The report argued the Biden administration, in pursuit of its policy goals, “attempted to curtail liberty, trample disfavored beliefs, and tamper the ability of Christians to act in accordance with their sincerely held religious beliefs.”

“That is not to say that every actor in the Biden Administration held animus toward Christians,” it said. “Many identify as Christians. But Christianity is not monolithic, and within that faith tradition, Christians have hotly contested points of doctrine, biblical interpretation, and how faith should inform daily conduct since the earliest days of the religion.

Biden, a regular Massgoer whose practice of Catholicism in his public life was the subject of debate and scrutiny, was sometimes at odds with the U.S. bishops during his presidency, most notably over his administration’s abortion policy.

The report argued the Biden administration carried out “biased enforcement” of the federal Freedom of Access to Clinic Entrances Act, or FACE Act, and pursued “more severe charges and significantly harsher sentences for peaceful pro-life defendants than violent pro-abortion defendants.” The Department of Justice earlier in April similarly released another report alleging the Biden administration “weaponized” the FACE Act, which was crafted to protect access to both reproductive health facilities and houses of worship.
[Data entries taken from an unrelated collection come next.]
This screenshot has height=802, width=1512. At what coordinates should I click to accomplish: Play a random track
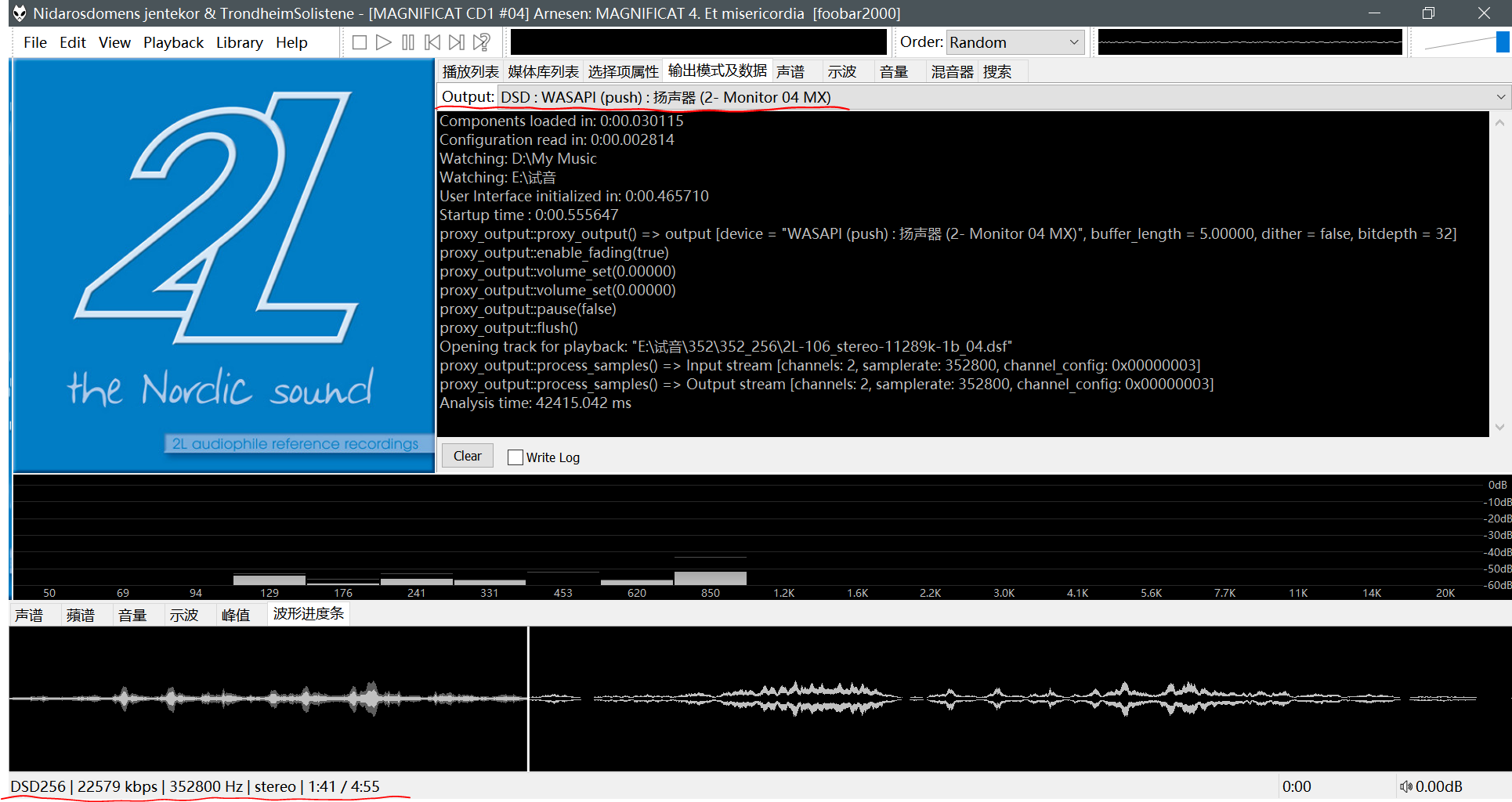[x=482, y=42]
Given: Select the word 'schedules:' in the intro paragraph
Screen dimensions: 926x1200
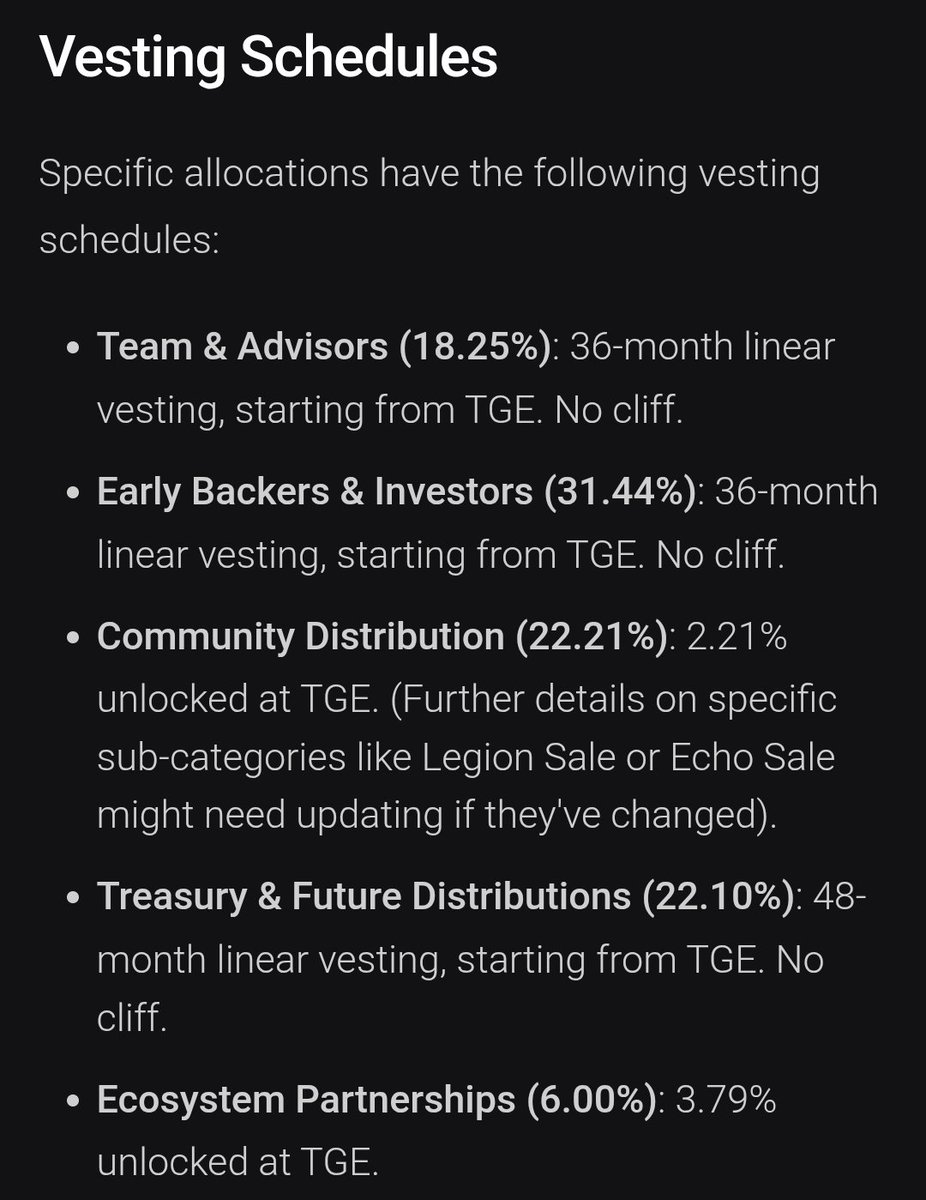Looking at the screenshot, I should tap(128, 240).
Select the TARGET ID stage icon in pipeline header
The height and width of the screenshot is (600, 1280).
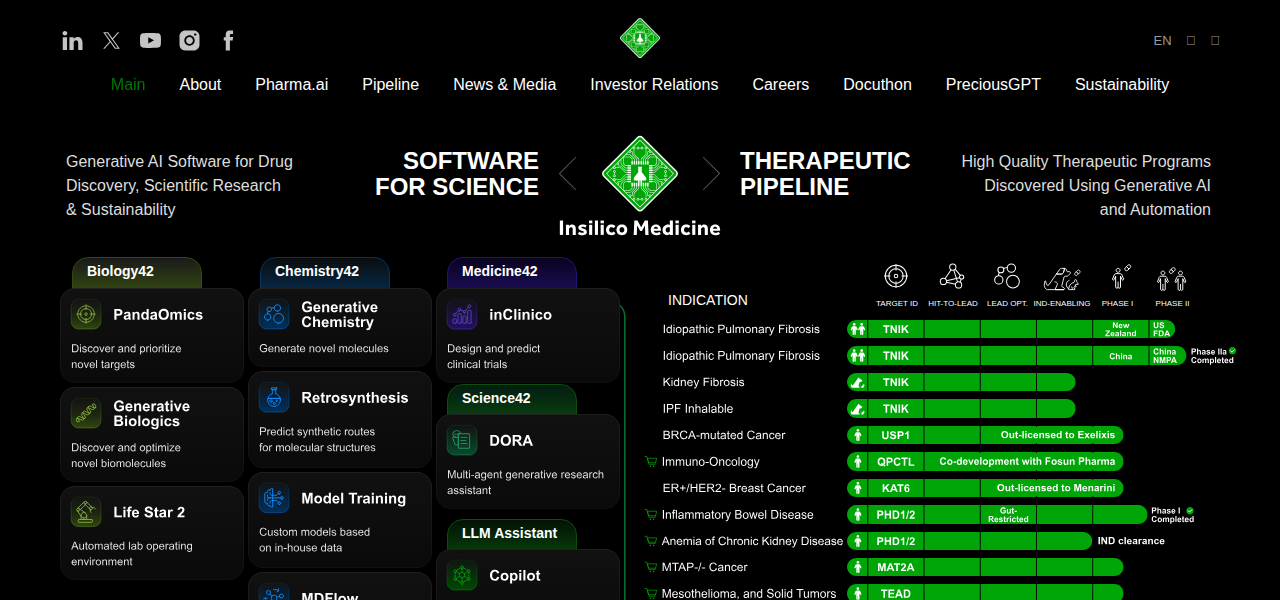[896, 275]
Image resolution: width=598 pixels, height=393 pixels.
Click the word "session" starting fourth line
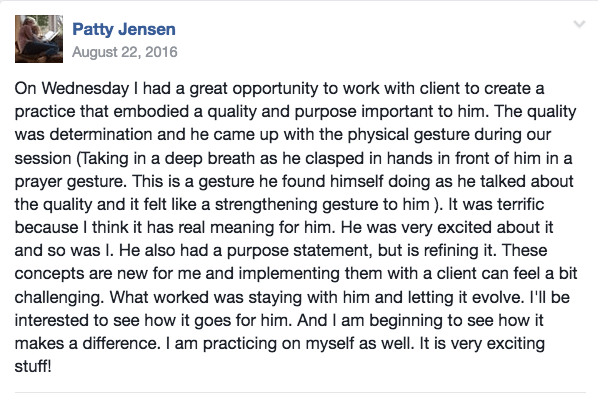point(43,158)
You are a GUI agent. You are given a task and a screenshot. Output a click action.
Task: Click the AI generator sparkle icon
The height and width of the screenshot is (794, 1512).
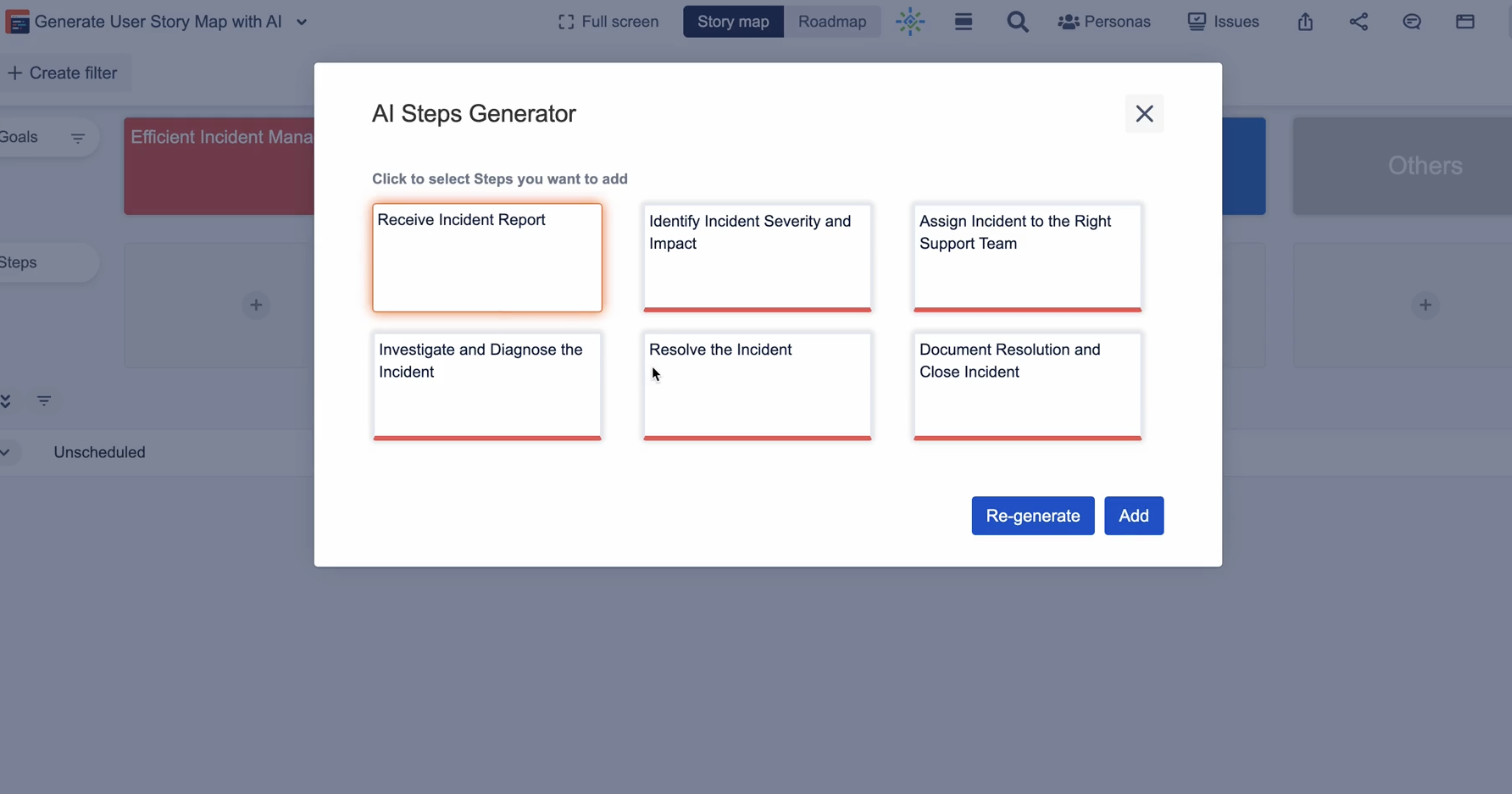point(909,22)
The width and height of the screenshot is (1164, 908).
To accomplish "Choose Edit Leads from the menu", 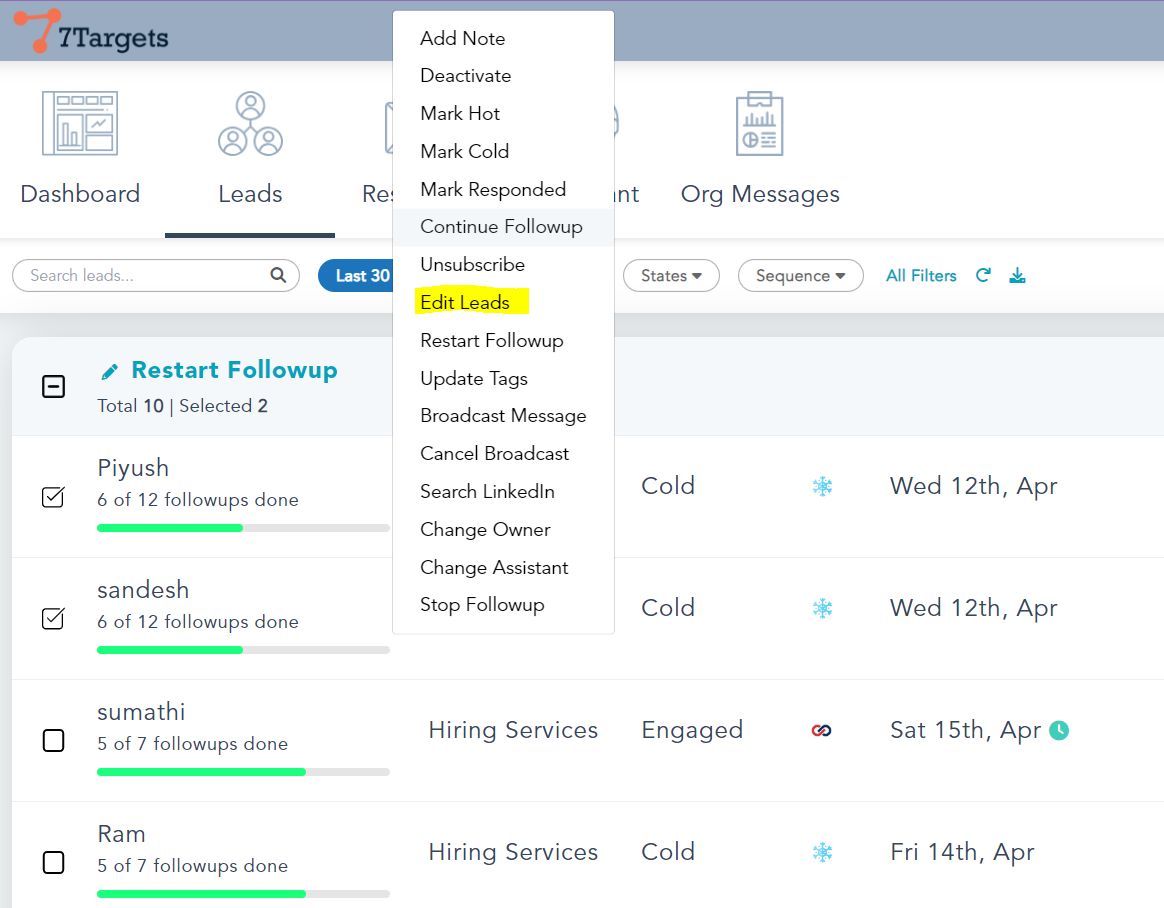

Featured prominently in the report was the now-infamous January 2023 memo often referred to as the “Richmond Memo,” a controversial leaked and retracted FBI document that discussed “radical traditionalist” Catholics as those who may pose threats of racially or ethnically motivated violence.

That document drew a distinction between “radical traditionalist” Catholics as “separate and distinct” from “traditionalist Catholics,” who it described as Catholics who “simply prefer the Traditional Latin Mass and pre-Vatican II teachings.” The same FBI memo noted that “conversely, deep-seated anti-Catholicism remains a characteristic of many far-right white nationalists.” Some of the groups named in the memo are not canonically recognized by the Catholic Church, including the Slaves of the Immaculate Heart of Mary located in Richmond, New Hampshire.

However, that memo was sharply criticized as anti-Catholic and promptly retracted.

The report alleged that an investigation that led to the lawful arrest of “career criminal Xavier Louis Lopez” for the possession of unlawful weapons also resulted in “the targeting of his priest and an entire Catholic sect to which Lopez happened to adhere.”

However, documents previously released during a congressional investigation of the memo suggest that agents were unfamiliar with the Society of St. Pius X, or SSPX, a religious order the Vatican has described as having an irregular communion with the rest of the Catholic Church. The subject appeared to have interest in the order, the documents suggested, and agents were seeking to understand the SSPX and its relationship to the Catholic Church, not that the order itself was under investigation.

Christopher Wray, the FBI director at the time that memo was written, was first nominated to that role by Trump in 2017. During congressional testimony in 2023, Wray described himself as “aghast” at its contents.

Although the task force was directed to focus on anti-Christian bias, the report argued that the issues it included “do not only affect Christians. Far from it.”

“If the federal government can discriminate and limit the rights of a majority group to such an extent, people of every faith — and even those of other minority affiliations — have cause for concern about their rights under future administrations,” it said. “To wield the force of government against certain viewpoints or the people who hold them is anathema to our constitutional system of government.

“The American people deserve to know when this type of abuse happens and how it happens,” it added, “so they can demand better from the Executive Branch and its agencies under any administration.”